• _Requests_:
1. Answer these questions from the text on showing versus telling:
(a) Who gave the advice about the moon shining and the glint of light on broken glass?
(b) What is the title of the author's own book that supplies the last example?
(c) What year is printed on the fish-restaurant newspaper that Bowen lifts out of the wooden wall box?
2. Resume the text on showing versus telling from the point where it stops.

• _Text segment_:

====

‘Don’t tell me the moon is shining. Show me the glint of light on broken glass,’ Anton Chekhov once advised.
Here’s an example of what he means:
The night was cold and moonlit. The sleigh moved fast through the forest.
Showing: Ekaterina was shocked by the cold. She’d known winters before, but never this far north and never this deep. Burrowed under furs as she was, she still felt her eyelashes freeze. There were crystals of ice on her face where her own breath had frozen solid. It was a clear night, and they raced through the whispering pines, like a feather drawn over a sheet of silver. It seemed magical. Impossible. Temporary. Forbidden.
What do you notice?
You’ll instantly notice a number of things here.
Is an efficient way to communicate data.
Prefers to avoid detail, and is happy to convey broad overarching messages. (“It was cold.”)
Is not necessarily human-centred, and as a result . . .
Does not, in general, stir the heart.
Is human-centred (usually, though sometimes only by implication).
Is a slower, richer, more expansive way to communicate.
Is not efficient – quite the reverse!
Tends to place the human subject right at the centre of things, and as a consequence . .
Can often stir the heart.
You want another example? OK, try this:
The parties were dazzling and opulent. They spilled out of the house, into the garden and even the beach.
In his blue gardens men and girls came and went like moths among the whisperings and the champagne and the stars. … The last swimmers have come in from the beach now and are dressing up-stairs; the cars from New York are parked five deep in the drive … floating rounds of cocktails permeate the garden outside … the lights grow brighter as the earth lurches away from the sun, and now the orchestra is playing yellow cocktail music, and the opera of voices pitches a key higher.
You want to guess which method Scott Fitzgerald used to describe the parties in The Great Gatsby? I’ll give you a clue: it wasn’t the first of those ways.
One more example – this one a little bit more extended. The example here comes from my own book, The Deepest Grave, which I’ve chosen just to make the point that these rules and disciplines apply to all of us. To Scott Fitzgerald. To me. To you.
So, here’s one more example, as before given in in two possible versions.
Bowen, Katie and FIona find a sheet of vellum in an old Welsh church.
Bowen lifts the 1953 fish-restaurant newspaper out of the wooden wall box.
‘I suppose that can go.’
He looks glumly at the mess behind the cupboard, knowing that it’ll be his job to clean it. Katie looks into the box, now missing its newspaper floor.
Glances once, then looks more sharply.
‘No, that’s not right,’ she says, and starts picking at the bottom with a fingernail.
I already looked under the newspaper and saw just the pale, bleached colour of old pine – pine that has never seen the sun – but that was me being dumb. Me not knowing how to see.

====

[Extracted data entries]
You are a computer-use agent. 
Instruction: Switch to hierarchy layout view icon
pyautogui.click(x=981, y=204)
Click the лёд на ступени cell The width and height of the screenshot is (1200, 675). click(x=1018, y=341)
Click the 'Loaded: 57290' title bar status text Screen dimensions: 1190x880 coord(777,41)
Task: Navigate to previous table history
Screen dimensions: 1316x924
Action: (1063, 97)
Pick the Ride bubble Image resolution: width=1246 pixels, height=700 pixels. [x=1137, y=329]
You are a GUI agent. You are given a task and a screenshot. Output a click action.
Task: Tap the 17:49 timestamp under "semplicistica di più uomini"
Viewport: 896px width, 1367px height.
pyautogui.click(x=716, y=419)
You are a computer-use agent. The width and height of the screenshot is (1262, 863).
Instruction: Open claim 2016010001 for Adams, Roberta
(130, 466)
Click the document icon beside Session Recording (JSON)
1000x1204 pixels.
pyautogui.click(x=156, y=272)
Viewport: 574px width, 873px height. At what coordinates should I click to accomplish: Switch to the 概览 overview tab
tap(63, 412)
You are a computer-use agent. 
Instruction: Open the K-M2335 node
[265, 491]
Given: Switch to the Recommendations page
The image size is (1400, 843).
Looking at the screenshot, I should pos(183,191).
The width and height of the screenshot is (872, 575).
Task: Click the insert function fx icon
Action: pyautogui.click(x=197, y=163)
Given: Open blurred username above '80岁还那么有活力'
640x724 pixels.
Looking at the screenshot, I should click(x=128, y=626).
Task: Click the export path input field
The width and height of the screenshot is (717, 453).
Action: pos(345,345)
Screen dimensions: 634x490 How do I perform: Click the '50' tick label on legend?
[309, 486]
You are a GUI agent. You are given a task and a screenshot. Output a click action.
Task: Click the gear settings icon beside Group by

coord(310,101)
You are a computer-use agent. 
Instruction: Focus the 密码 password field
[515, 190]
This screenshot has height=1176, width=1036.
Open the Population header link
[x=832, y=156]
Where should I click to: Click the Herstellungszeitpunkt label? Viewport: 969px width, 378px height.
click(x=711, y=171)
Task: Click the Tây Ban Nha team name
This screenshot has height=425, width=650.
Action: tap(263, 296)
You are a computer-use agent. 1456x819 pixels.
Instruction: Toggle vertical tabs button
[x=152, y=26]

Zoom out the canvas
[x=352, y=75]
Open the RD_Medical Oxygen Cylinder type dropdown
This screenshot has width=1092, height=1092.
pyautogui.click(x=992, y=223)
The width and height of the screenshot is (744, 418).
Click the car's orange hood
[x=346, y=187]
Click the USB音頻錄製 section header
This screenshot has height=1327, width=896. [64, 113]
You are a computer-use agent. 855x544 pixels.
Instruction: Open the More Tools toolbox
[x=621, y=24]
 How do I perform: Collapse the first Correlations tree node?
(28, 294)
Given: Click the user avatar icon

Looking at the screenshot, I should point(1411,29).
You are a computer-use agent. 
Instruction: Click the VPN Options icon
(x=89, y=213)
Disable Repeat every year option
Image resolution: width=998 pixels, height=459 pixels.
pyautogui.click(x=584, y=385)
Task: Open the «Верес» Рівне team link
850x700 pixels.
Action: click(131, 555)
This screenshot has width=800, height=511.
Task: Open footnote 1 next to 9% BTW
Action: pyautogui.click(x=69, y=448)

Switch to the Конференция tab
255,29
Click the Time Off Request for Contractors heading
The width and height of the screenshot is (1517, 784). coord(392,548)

====

• _Answers for the tasks_:
1.
(a) Anton Chekhov
(b) The Deepest Grave
(c) 1953

2.
Katie picks at the bottom and it comes away.
A sheet of paper, blank on the upper side, but with writing in clear purplish-black ink on the lower.
A hard-to-read medieval hand.
Bowen stares. I stare. We all stare.
‘Katie,’ I say, ‘This paper? We can get it dated, presumably?’
In the gluey light, she shakes her head.
‘No. No, we can’t.’
There’s something about this light, this thickened silence which makes everything seem slow, unnatural.
‘We can’t test this paper, because it isn’t paper. It’s vellum. A dead sheep, basically, scraped clean and stretched out thin.’
She takes the vellum and places it under the best of the light.
I’ve given you quite an extended chunk of ‘showing’ here because quoting at length makes a few further points very clear.
As well as everything we’ve said so far, Showing:
Is dramatic – it’s story told as drama. You could actually imagine the long-form version of the scene above as something played out on a stage or in a movie. Literally every time that you could imagine a piece of writing as a stage or movie play, you are reading something that is shown not told.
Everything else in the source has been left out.